My sister, who’s visiting this week, and I agree – the wrap is a keeper. The marinated vegetables take just 4 minutes to grill on the panini press and are incredibly flavorful. My kitchen seriously smelled like a pizza parlor with all the garlic and oregano! With the texture of the hummus adding an element of “creaminess” inside the wrap, you really don’t miss having a lot of cheese. Feta has a pretty strong flavor, so a little goes a long way anyway. I was incredibly pleased that the whole thing held together well during the grilling – a little dab of hummus provided an excellent seal.
I’ll “return to my normal programming” soon enough, but in the meantime do give this one a try!
Mediterranean Vegetable Grilled Wrap
2 tablespoons olive oil, plus a few teaspoons for brushing
1 tablespoon dried parsley
1 tablespoon dried oregano
1 tablespoon dried basil
1 tablespoon balsamic vinegar
1 teaspoon kosher salt
1/2 teaspoon black pepper
6 cloves garlic, minced
2 Italian or Japanese eggplants, sliced lengthwise 1/4″ thick
2 small zucchini, sliced lengthwise 1/4″ thick
1 red bell pepper, sliced into 1/2″ strips
4 whole wheat tortillas
7 oz. hummus
4 oz. feta, crumbled
In a large, resealable plastic bag, combine the olive oil, parsley, oregano, basil, vinegar, salt, pepper and garlic. Place the eggplant, zucchini and red bell peppers into the bag. Seal and marinate for 1-2 hours in the refrigerator.
Preheat the panini grill to medium-high heat (375 degrees).
Grill the vegetables for 3-4 minutes until tender and grill marks appear. You will probably need to grill in batches, depending on the size of your grill. Turn off the grill and carefully clean the grates.
Reheat the panini grill to medium-high heat (375 degrees).
Microwave the tortillas on High for about 15 seconds (place a paper towel between each one so they don’t stick together) to make them easier to fold.

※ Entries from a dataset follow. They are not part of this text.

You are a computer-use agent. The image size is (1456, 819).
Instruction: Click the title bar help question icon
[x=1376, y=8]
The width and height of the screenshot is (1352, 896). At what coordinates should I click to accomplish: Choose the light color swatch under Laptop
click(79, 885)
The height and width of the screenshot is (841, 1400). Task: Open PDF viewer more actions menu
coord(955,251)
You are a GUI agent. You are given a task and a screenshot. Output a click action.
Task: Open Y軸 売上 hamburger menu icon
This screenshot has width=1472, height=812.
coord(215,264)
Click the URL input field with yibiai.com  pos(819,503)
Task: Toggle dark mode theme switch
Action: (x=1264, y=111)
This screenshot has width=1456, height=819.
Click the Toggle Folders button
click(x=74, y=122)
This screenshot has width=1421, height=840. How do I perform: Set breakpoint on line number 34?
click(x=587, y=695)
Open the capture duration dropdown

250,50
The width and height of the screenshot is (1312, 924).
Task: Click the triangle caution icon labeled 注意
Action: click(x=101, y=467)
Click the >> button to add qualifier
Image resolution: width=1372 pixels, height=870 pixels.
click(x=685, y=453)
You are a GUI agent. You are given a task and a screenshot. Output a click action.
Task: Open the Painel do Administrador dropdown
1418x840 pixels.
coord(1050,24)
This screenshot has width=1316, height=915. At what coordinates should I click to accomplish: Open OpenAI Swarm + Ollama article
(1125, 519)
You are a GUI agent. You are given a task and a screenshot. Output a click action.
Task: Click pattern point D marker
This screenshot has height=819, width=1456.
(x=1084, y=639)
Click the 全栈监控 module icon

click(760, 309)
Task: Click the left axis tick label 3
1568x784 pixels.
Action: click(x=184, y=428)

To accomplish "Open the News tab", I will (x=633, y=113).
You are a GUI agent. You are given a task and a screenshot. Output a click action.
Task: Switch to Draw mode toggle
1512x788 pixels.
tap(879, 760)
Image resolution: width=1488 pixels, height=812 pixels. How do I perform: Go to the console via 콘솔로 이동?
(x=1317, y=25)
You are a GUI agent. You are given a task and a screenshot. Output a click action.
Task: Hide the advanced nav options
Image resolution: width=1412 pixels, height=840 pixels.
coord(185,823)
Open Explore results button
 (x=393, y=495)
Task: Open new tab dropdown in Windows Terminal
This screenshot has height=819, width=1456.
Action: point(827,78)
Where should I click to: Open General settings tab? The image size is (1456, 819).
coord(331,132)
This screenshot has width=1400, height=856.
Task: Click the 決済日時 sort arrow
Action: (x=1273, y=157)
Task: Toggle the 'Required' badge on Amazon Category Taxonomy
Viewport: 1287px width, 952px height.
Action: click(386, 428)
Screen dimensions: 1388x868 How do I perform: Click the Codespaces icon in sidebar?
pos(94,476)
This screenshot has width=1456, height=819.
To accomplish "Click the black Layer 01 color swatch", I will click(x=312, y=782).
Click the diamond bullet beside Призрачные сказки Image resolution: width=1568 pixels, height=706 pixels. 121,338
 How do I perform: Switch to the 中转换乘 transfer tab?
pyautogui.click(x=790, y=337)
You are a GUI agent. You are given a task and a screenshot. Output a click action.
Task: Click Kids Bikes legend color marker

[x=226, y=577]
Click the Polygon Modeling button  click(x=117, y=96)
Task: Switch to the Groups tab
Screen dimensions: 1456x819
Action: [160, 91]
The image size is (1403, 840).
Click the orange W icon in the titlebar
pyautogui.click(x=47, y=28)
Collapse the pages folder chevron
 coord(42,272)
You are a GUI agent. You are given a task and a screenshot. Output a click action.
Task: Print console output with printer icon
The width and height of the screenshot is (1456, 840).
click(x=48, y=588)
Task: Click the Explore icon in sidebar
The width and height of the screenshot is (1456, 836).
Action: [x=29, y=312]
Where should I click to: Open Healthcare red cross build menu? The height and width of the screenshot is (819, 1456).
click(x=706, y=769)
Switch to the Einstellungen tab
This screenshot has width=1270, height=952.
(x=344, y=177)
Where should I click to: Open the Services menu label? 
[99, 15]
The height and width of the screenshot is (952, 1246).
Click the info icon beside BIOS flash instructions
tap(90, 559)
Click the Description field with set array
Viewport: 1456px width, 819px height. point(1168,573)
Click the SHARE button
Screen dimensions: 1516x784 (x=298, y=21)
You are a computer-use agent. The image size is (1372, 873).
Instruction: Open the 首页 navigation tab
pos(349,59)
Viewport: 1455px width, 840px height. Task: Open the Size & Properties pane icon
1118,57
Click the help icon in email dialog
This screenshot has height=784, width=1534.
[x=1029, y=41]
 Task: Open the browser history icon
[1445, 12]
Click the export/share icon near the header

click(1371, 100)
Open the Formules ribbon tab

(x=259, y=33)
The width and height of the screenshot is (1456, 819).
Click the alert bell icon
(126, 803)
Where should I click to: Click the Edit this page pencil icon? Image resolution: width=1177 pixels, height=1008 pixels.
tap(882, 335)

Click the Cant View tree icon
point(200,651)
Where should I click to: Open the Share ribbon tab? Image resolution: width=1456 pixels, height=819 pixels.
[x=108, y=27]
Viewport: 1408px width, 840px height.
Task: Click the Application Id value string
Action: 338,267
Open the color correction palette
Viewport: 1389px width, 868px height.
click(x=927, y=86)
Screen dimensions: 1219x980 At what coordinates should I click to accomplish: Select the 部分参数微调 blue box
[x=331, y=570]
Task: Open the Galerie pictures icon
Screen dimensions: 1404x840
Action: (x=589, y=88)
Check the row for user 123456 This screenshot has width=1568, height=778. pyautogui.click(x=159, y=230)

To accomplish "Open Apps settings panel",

Spread about a tablespoon of hummus down the center of each tortilla. Divide the grilled vegetables and feta crumbles evenly among the tortillas. Fold in the sides of the tortillas, dabbing a small amount of hummus where the edges meet to seal. Brush olive oil over the top of the wraps (this will help it to crisp and make grill marks) and place two at a time onto the grill.
Grill for about 4 minutes until the tortillas are toasted, the cheese is melted and grill marks appear. Serve immediately and enjoy!